2. There is a Missing Elder Brother—verses 1-10.
- The elder brother knows all this—that forgiveness and reconciliation is never free. Someone has to pay. Either the younger brother has to come and earn his way back into the family, as he offered to do (see verse 19) or he can come back in immediately, through forgiveness, and then the elder brother will have to bear the cost. Salvation cannot be
free. Someone has to pay, either the sinner or his elder brother.
- The elder brother knows this and refuses to do it. So we listen to the story and see the elder brother "being a Pharisee," and we are saddened. But that is not where Jesus wants our minds and hearts to remain.
- Jesus told his listeners three parables together—the lost sheep, the lost coin, and the lost son.
- In each of the first two parables there is a lost object and someone who goes out, searches for it, and brings it home with joy. The shepherd searches until he finds the lost sheep. The woman searches until she finds the lost coin. So when we get to the parable of this lost son, the listeners fully expect that someone will set out to search for
the lost brother and bring him home.
- To our surprise, no one does. Jesus is leading us to ask, who should have gone out to search for this lost boy? And the answer would have been quite clear to 1st century listeners: it should have been the elder brother.

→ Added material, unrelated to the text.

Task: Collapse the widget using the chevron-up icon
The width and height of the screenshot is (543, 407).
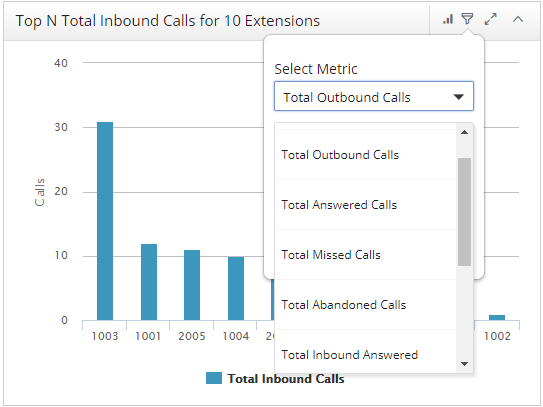Action: [x=518, y=19]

- That was the reason that the oldest son got the lion’s share of the estate. It was his job to sustain the family’s unity and its place in the community. It is the elder brother in the parable who should have said something like this: "Father, my younger brother has been a fool, and now his life is in ruins. But I will go look for him and bring him
home. And if the inheritance is gone—as I expect—I’ll bring him back into the family at my expense."
- • Jesus doesn’t put a brother like that into the story. Instead the younger son and the father have to deal with a head-strong, resistant, self-righteous elder brother.

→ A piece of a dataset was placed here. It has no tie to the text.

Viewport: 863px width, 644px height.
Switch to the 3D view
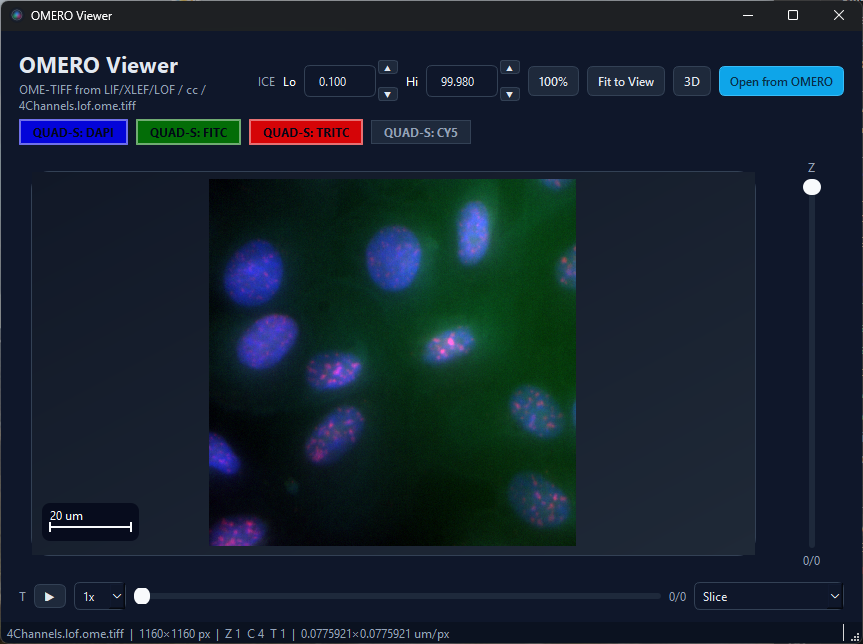(691, 81)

- • But we don’t. The elder brother in the story is there to make us long for a true elder brother, one who, if we go astray, won’t hold it against us but seek us and bring us back at any risk and any cost to himself.
3. We Have a True Elder Brother.
- Think of the kind of elder brother we need. We need one who would not just go into a far country, but who would come all the way from heaven to earth to find us. We need one who would not just open his wallet for us, but pour out his life. One who, would pay not just a finite cost but an infinite debt, to bring us back into God’s family. And we
do! It’s Jesus.
- See! When the father says to the elder brother "everything I have is yours" that is literally true of Jesus. Jesus had all God’s glory. He had equal glory with the Father, but He emptied himself (Phil 2:4-10.) He lost it all—for us.

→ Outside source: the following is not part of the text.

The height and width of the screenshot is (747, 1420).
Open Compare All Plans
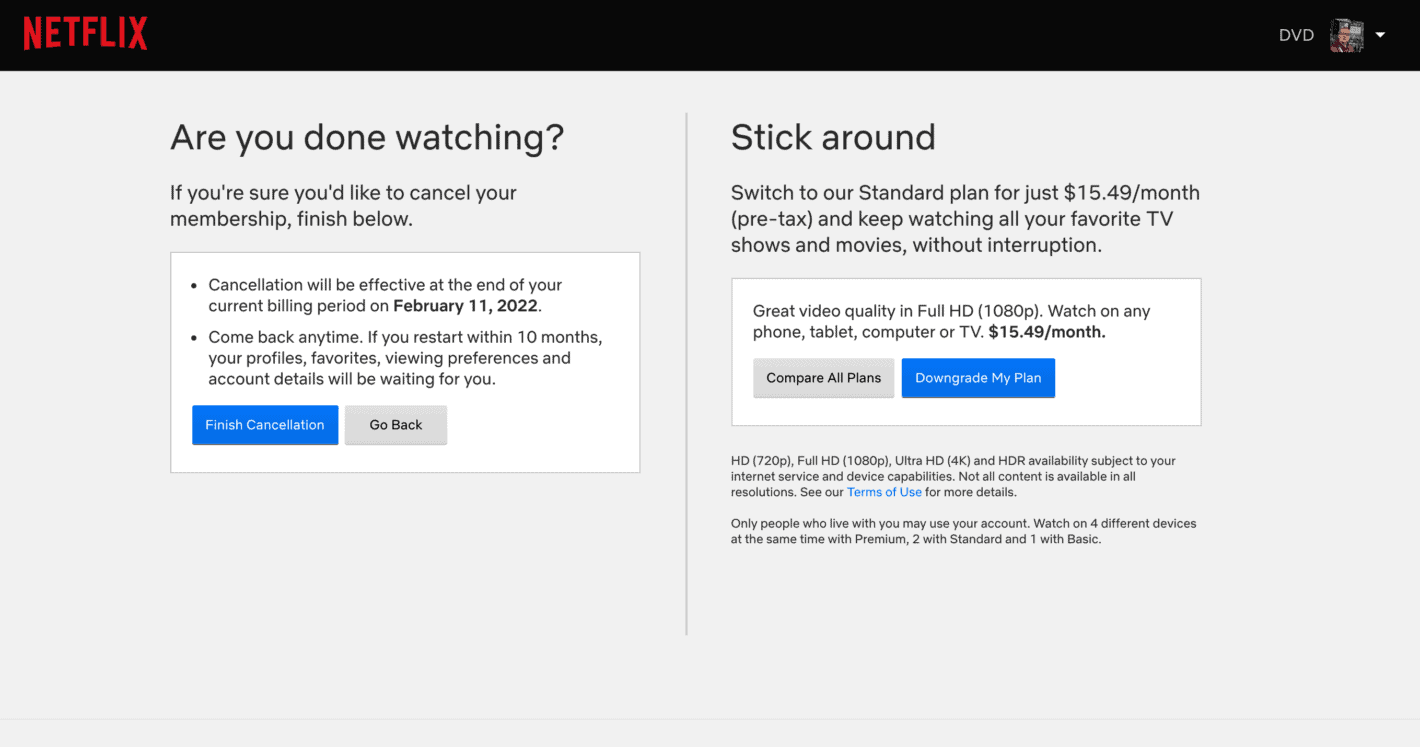(823, 378)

- How do we get the father’s robe? Because Jesus was stripped naked on the cross. How do we get the father’s feast? Because Jesus took the cup of wrath that we might have the cup of joy. He is our true elder brother—and He says so. Hebrews 2:11 says, "Both the one who makes men holy and those who are made holy are of the same family. So Jesus is not
ashamed to call them brothers." He says, ‘I will declare your name to my brothers’."
In Matthew 28:10 and John 20:17 the Resurrected Lord Jesus says to the women to go and tell His brothers that he would see them again, but for now He was going to His Father and their Father. Before His death and resurrection He called them disciples, friends, servants, but now they are brothers, adopted by the Father, and co-heirs with Him.
- Jesus came to earth and truly obeyed his Father and never disobeyed His orders. He truly had the right to all the Father owns. But instead, He came out and searched for us, and found us in the pigsty, and carried us home on His shoulders singing with joy. And He gave us His robe, His ring, His shoes, His place, His wealth—it is all at His expense.
Jesus is searching, pursuing, seeking the lost, AND, He has told us to join Him. To take the message of His love and grace and find the lost and tell them of His grace. Every person that enters eternity will either share in His eternal glory, or His eternal condemnation. We are to participate with Jesus as True Elder Brothers and seek the Lost, in
Maryland, Pennsylvania, America, Mexico, India, China, and wherever. The father wants Children to come home. The Pharisees and Rule keepers, missed the point. We must not. Jesus never intended that our faith be a private affair. He wants us to tell everyone, everywhere, that the Father and Elder Brother wants children to come home and enjoy the celebration of salvation,
forgiveness, and grace that has been paid for by Jesus.
Any elder brothers here that need to repent of thinking God owes you for your goodness? You have snubbed those who don’t measure up to your level of righteousness. It’s time to repent and remember that no one is saved apart from Grace.
Any younger brothers here that realizes the world doesn’t have the peace, or the solutions to your desire to be home. It doesn’t matter where you have been sleeping. God says, "Come Home and be find Grace, because it has been paid for by your True Elder Brother. Come home.
A verse of Jesus Paid It All.
This is the manner in which we remember the expense that He went to bring us home. This is the Lord’s Table. The Bread is the reminder of His body that He came in to bear our punishment. Listen to Isaiah.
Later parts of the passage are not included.